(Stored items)
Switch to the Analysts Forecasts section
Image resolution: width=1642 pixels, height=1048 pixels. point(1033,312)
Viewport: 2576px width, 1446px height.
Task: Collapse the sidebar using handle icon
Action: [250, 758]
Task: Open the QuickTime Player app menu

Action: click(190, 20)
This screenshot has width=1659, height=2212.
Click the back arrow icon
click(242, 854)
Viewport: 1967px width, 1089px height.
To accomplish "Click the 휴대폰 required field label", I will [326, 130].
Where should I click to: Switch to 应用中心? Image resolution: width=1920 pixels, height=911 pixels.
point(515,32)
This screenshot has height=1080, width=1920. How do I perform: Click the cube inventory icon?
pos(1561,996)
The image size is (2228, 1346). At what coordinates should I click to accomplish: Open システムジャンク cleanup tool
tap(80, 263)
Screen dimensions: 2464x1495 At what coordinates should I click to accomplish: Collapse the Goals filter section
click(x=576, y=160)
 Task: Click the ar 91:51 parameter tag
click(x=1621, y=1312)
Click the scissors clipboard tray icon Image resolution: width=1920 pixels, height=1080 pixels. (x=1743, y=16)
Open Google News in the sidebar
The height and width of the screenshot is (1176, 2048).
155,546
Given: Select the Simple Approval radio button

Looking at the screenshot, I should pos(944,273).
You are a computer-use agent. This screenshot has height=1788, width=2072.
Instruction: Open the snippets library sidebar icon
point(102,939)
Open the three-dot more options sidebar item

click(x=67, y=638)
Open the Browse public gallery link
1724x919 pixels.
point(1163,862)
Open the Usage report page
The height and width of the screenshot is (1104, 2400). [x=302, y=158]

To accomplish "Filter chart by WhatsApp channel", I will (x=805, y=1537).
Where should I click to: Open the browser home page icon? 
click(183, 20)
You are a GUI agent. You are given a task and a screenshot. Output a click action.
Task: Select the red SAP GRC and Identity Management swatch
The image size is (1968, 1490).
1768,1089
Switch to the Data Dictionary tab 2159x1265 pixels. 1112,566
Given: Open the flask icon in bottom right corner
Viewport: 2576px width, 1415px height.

> What you should do
Output only the lines from the one that contains "This screenshot has height=1080, width=1920." through the final line of the records, exactly as given.

> Response to the exercise
This screenshot has height=1080, width=1920. How do I perform: Click the cube inventory icon?
pos(1561,996)
The image size is (2228, 1346). At what coordinates should I click to accomplish: Open システムジャンク cleanup tool
tap(80, 263)
Screen dimensions: 2464x1495 At what coordinates should I click to accomplish: Collapse the Goals filter section
click(x=576, y=160)
 Task: Click the ar 91:51 parameter tag
click(x=1621, y=1312)
Click the scissors clipboard tray icon Image resolution: width=1920 pixels, height=1080 pixels. (x=1743, y=16)
Open Google News in the sidebar
The height and width of the screenshot is (1176, 2048).
155,546
Given: Select the Simple Approval radio button

Looking at the screenshot, I should pos(944,273).
You are a computer-use agent. This screenshot has height=1788, width=2072.
Instruction: Open the snippets library sidebar icon
point(102,939)
Open the three-dot more options sidebar item

click(x=67, y=638)
Open the Browse public gallery link
1724x919 pixels.
point(1163,862)
Open the Usage report page
The height and width of the screenshot is (1104, 2400). [x=302, y=158]

To accomplish "Filter chart by WhatsApp channel", I will (x=805, y=1537).
Where should I click to: Open the browser home page icon? 
click(183, 20)
You are a GUI agent. You are given a task and a screenshot. Output a click action.
Task: Select the red SAP GRC and Identity Management swatch
The image size is (1968, 1490).
1768,1089
Switch to the Data Dictionary tab 2159x1265 pixels. 1112,566
Given: Open the flask icon in bottom right corner
Viewport: 2576px width, 1415px height.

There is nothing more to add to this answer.